Word for word, copy out the records given below.
[[ Records for processing open ]]
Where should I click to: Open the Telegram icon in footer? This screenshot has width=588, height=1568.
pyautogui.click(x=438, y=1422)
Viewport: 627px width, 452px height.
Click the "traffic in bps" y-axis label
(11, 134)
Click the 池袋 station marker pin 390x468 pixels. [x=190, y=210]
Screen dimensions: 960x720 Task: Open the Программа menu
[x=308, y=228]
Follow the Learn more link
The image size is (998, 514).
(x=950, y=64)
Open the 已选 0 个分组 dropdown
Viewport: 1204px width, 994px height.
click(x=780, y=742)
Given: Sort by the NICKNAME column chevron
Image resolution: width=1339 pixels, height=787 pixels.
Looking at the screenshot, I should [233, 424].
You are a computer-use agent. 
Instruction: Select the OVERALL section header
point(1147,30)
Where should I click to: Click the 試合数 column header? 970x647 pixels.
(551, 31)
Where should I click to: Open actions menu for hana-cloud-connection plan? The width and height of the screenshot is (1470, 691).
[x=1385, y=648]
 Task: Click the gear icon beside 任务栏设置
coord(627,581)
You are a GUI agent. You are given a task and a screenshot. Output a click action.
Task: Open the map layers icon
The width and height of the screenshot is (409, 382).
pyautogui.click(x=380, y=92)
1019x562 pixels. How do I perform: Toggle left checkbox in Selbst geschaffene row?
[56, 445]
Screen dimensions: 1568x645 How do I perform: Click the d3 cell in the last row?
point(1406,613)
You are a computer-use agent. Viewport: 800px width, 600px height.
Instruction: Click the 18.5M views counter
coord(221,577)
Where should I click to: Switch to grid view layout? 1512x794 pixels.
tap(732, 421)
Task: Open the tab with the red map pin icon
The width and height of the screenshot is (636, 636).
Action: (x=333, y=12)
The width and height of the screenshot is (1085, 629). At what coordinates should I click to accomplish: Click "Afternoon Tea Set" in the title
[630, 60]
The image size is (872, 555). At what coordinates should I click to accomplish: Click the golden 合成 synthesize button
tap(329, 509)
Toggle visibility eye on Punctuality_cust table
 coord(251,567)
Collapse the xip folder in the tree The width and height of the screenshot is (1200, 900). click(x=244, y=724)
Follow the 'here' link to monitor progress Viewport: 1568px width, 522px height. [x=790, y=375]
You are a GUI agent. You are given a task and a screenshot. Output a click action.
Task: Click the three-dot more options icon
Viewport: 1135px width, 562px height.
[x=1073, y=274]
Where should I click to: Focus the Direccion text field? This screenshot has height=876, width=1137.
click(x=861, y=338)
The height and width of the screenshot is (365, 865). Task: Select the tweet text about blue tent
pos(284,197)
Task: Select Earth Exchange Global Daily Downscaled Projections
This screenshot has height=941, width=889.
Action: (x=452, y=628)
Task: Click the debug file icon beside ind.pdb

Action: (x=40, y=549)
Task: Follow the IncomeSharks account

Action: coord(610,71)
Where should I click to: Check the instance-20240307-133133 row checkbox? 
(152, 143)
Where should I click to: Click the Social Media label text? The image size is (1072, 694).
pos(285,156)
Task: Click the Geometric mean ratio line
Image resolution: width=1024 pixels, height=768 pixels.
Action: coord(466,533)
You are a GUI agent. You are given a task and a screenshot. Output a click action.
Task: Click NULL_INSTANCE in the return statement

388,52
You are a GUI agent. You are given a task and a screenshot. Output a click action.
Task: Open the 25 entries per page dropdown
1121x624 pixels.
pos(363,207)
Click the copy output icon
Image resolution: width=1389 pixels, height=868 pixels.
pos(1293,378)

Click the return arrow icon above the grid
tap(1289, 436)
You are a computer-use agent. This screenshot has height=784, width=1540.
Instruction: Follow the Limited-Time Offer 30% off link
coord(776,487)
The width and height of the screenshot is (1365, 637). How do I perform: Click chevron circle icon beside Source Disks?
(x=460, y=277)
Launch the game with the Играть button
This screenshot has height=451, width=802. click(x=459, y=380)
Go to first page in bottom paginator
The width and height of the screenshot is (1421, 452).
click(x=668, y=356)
[[ Records for processing closed ]]
*Result*.
Where should I click to: Open the Telegram icon in footer? This screenshot has width=588, height=1568.
pyautogui.click(x=438, y=1422)
Viewport: 627px width, 452px height.
Click the "traffic in bps" y-axis label
(11, 134)
Click the 池袋 station marker pin 390x468 pixels. [x=190, y=210]
Screen dimensions: 960x720 Task: Open the Программа menu
[x=308, y=228]
Follow the Learn more link
The image size is (998, 514).
(x=950, y=64)
Open the 已选 0 个分组 dropdown
Viewport: 1204px width, 994px height.
click(x=780, y=742)
Given: Sort by the NICKNAME column chevron
Image resolution: width=1339 pixels, height=787 pixels.
Looking at the screenshot, I should [233, 424].
You are a computer-use agent. 
Instruction: Select the OVERALL section header
point(1147,30)
Where should I click to: Click the 試合数 column header? 970x647 pixels.
(551, 31)
Where should I click to: Open actions menu for hana-cloud-connection plan? The width and height of the screenshot is (1470, 691).
[x=1385, y=648]
 Task: Click the gear icon beside 任务栏设置
coord(627,581)
You are a GUI agent. You are given a task and a screenshot. Output a click action.
Task: Open the map layers icon
The width and height of the screenshot is (409, 382).
pyautogui.click(x=380, y=92)
1019x562 pixels. How do I perform: Toggle left checkbox in Selbst geschaffene row?
[56, 445]
Screen dimensions: 1568x645 How do I perform: Click the d3 cell in the last row?
point(1406,613)
You are a computer-use agent. Viewport: 800px width, 600px height.
Instruction: Click the 18.5M views counter
coord(221,577)
Where should I click to: Switch to grid view layout? 1512x794 pixels.
tap(732, 421)
Task: Open the tab with the red map pin icon
The width and height of the screenshot is (636, 636).
Action: (x=333, y=12)
The width and height of the screenshot is (1085, 629). At what coordinates should I click to accomplish: Click "Afternoon Tea Set" in the title
[630, 60]
The image size is (872, 555). At what coordinates should I click to accomplish: Click the golden 合成 synthesize button
tap(329, 509)
Toggle visibility eye on Punctuality_cust table
 coord(251,567)
Collapse the xip folder in the tree The width and height of the screenshot is (1200, 900). click(x=244, y=724)
Follow the 'here' link to monitor progress Viewport: 1568px width, 522px height. [x=790, y=375]
You are a GUI agent. You are given a task and a screenshot. Output a click action.
Task: Click the three-dot more options icon
Viewport: 1135px width, 562px height.
[x=1073, y=274]
Where should I click to: Focus the Direccion text field? This screenshot has height=876, width=1137.
click(x=861, y=338)
The height and width of the screenshot is (365, 865). Task: Select the tweet text about blue tent
pos(284,197)
Task: Select Earth Exchange Global Daily Downscaled Projections
This screenshot has height=941, width=889.
Action: (x=452, y=628)
Task: Click the debug file icon beside ind.pdb

Action: (x=40, y=549)
Task: Follow the IncomeSharks account

Action: coord(610,71)
Where should I click to: Check the instance-20240307-133133 row checkbox? 
(152, 143)
Where should I click to: Click the Social Media label text? The image size is (1072, 694).
pos(285,156)
Task: Click the Geometric mean ratio line
Image resolution: width=1024 pixels, height=768 pixels.
Action: coord(466,533)
You are a GUI agent. You are given a task and a screenshot. Output a click action.
Task: Click NULL_INSTANCE in the return statement

388,52
You are a GUI agent. You are given a task and a screenshot. Output a click action.
Task: Open the 25 entries per page dropdown
1121x624 pixels.
pos(363,207)
Click the copy output icon
Image resolution: width=1389 pixels, height=868 pixels.
pos(1293,378)

Click the return arrow icon above the grid
tap(1289, 436)
You are a computer-use agent. This screenshot has height=784, width=1540.
Instruction: Follow the Limited-Time Offer 30% off link
coord(776,487)
The width and height of the screenshot is (1365, 637). How do I perform: Click chevron circle icon beside Source Disks?
(x=460, y=277)
Launch the game with the Играть button
This screenshot has height=451, width=802. click(x=459, y=380)
Go to first page in bottom paginator
The width and height of the screenshot is (1421, 452).
click(x=668, y=356)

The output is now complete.